> What is being asked: Set down exactly the lines below between the line holding "19/08/2026 (160, 433)" and the line holding "For every named target in this 1024×1366", inclusive; no other line belongs in the answer.

> Available data:
::::::::
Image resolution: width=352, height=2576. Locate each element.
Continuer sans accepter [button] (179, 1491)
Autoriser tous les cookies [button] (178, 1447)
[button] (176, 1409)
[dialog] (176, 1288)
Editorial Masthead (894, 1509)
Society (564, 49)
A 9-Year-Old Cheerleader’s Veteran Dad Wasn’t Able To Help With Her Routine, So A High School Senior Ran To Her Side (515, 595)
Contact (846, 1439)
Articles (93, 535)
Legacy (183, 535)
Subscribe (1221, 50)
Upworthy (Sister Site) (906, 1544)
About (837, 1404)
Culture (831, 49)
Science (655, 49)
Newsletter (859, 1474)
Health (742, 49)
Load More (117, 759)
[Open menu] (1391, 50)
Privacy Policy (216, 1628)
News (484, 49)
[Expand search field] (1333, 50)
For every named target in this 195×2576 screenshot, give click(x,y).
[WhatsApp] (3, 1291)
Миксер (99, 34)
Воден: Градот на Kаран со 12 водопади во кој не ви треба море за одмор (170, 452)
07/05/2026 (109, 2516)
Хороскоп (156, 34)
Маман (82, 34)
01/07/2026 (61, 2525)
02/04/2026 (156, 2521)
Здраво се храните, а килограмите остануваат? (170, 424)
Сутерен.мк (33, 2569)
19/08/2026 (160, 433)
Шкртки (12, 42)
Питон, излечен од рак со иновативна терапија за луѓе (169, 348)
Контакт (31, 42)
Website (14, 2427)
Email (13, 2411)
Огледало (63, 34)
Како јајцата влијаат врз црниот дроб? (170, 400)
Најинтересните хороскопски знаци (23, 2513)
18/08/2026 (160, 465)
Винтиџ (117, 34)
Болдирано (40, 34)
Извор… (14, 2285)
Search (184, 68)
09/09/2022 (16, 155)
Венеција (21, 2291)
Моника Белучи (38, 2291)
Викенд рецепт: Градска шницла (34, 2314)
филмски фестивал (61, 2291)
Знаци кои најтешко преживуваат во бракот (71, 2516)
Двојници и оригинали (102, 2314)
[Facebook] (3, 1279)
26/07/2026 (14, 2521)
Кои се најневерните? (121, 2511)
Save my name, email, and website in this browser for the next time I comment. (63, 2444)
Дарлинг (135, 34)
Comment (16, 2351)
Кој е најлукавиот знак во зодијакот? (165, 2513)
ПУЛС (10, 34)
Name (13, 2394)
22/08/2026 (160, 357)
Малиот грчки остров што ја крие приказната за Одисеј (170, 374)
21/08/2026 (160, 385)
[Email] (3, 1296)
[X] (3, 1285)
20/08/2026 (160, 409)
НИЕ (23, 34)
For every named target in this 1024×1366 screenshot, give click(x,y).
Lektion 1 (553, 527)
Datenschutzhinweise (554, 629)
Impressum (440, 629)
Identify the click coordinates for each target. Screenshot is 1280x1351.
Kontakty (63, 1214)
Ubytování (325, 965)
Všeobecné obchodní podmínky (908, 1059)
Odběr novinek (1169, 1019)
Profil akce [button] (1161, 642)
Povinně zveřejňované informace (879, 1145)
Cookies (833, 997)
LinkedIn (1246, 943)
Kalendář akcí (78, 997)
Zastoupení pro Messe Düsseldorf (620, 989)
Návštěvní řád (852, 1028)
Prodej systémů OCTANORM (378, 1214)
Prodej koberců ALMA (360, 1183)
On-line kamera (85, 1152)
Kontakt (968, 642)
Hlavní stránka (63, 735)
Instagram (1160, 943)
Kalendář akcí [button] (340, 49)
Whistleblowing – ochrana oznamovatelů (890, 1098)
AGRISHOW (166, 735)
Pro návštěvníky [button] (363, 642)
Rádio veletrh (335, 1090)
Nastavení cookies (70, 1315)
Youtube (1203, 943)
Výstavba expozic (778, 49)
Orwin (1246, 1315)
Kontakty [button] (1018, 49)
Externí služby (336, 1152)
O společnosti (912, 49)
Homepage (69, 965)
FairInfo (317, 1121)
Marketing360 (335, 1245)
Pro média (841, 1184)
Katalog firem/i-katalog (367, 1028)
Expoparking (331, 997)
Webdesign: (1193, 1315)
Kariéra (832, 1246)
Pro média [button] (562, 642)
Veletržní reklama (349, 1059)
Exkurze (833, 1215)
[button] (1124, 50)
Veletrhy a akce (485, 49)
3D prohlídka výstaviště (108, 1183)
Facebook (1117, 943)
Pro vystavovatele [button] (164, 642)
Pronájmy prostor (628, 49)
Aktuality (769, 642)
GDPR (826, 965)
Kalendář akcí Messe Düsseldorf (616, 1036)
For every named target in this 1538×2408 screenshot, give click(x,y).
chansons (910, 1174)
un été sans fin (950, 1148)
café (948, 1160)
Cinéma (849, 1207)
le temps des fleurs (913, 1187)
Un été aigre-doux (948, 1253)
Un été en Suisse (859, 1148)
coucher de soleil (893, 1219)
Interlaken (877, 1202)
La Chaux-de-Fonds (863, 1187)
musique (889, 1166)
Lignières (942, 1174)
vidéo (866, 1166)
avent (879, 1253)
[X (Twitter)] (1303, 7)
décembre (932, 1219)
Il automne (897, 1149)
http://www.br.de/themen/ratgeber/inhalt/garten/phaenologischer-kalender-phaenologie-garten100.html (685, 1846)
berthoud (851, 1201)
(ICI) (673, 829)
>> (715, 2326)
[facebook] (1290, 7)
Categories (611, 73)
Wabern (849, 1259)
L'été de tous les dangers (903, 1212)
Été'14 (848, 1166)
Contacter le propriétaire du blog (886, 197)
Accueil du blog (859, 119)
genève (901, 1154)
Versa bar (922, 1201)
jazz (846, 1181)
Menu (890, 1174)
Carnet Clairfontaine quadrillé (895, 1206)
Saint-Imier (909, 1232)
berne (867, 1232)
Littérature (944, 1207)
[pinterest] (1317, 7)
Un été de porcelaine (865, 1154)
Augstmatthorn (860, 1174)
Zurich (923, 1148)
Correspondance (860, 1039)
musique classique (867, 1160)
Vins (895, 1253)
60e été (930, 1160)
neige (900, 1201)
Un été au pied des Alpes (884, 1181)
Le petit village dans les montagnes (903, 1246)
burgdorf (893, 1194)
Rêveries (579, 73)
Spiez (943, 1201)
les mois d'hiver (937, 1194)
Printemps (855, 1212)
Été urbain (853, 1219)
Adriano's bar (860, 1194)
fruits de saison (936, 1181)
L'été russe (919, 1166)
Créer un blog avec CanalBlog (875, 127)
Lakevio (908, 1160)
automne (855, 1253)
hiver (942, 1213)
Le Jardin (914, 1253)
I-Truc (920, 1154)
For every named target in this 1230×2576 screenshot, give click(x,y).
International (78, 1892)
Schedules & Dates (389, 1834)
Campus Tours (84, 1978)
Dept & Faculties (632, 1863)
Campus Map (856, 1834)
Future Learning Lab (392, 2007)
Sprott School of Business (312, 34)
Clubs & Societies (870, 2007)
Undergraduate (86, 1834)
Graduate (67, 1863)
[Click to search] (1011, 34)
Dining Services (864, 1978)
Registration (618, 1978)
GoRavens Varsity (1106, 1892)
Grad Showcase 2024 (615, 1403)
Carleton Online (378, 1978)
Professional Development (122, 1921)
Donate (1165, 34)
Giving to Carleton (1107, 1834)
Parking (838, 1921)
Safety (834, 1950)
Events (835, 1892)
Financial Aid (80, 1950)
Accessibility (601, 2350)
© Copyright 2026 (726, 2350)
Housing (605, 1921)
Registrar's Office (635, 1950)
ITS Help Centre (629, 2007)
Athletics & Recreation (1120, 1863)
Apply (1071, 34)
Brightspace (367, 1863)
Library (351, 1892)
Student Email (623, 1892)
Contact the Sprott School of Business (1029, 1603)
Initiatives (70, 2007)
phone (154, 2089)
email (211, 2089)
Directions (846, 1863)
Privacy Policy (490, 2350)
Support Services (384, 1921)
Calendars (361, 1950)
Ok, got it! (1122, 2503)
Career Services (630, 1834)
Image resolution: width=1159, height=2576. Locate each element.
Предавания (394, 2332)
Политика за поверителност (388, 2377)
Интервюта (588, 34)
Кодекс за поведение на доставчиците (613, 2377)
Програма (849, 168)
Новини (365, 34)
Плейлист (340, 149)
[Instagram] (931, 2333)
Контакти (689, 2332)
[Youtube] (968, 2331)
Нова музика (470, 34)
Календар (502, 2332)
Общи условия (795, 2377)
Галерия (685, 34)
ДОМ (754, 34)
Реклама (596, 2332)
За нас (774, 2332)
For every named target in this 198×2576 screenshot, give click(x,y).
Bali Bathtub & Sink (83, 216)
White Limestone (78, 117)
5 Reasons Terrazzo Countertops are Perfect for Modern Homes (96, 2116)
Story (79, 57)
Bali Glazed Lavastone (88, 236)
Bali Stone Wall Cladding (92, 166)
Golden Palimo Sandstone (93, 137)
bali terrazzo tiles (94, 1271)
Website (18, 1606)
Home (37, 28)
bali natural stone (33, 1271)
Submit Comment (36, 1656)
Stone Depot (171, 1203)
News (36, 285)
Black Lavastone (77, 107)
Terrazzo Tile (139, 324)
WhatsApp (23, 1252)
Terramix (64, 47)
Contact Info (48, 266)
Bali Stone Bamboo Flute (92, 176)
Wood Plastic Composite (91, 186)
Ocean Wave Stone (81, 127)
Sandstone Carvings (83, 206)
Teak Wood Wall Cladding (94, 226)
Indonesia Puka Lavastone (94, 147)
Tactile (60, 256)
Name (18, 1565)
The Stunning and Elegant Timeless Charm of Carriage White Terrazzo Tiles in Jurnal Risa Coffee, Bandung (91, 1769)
::::::::
> Output for this task:
19/08/2026 (160, 433)
Шкртки (12, 42)
Питон, излечен од рак со иновативна терапија за луѓе (169, 348)
Контакт (31, 42)
Website (14, 2427)
Email (13, 2411)
Огледало (63, 34)
Како јајцата влијаат врз црниот дроб? (170, 400)
Најинтересните хороскопски знаци (23, 2513)
18/08/2026 (160, 465)
Винтиџ (117, 34)
Болдирано (40, 34)
Извор… (14, 2285)
Search (184, 68)
09/09/2022 (16, 155)
Венеција (21, 2291)
Моника Белучи (38, 2291)
Викенд рецепт: Градска шницла (34, 2314)
филмски фестивал (61, 2291)
Знаци кои најтешко преживуваат во бракот (71, 2516)
Двојници и оригинали (102, 2314)
[Facebook] (3, 1279)
26/07/2026 (14, 2521)
Кои се најневерните? (121, 2511)
Save my name, email, and website in this browser for the next time I comment. (63, 2444)
Дарлинг (135, 34)
Comment (16, 2351)
Кој е најлукавиот знак во зодијакот? (165, 2513)
ПУЛС (10, 34)
Name (13, 2394)
22/08/2026 (160, 357)
Малиот грчки остров што ја крие приказната за Одисеј (170, 374)
21/08/2026 (160, 385)
[Email] (3, 1296)
[X] (3, 1285)
20/08/2026 (160, 409)
НИЕ (23, 34)
For every named target in this 1024×1366 screenshot, give click(x,y).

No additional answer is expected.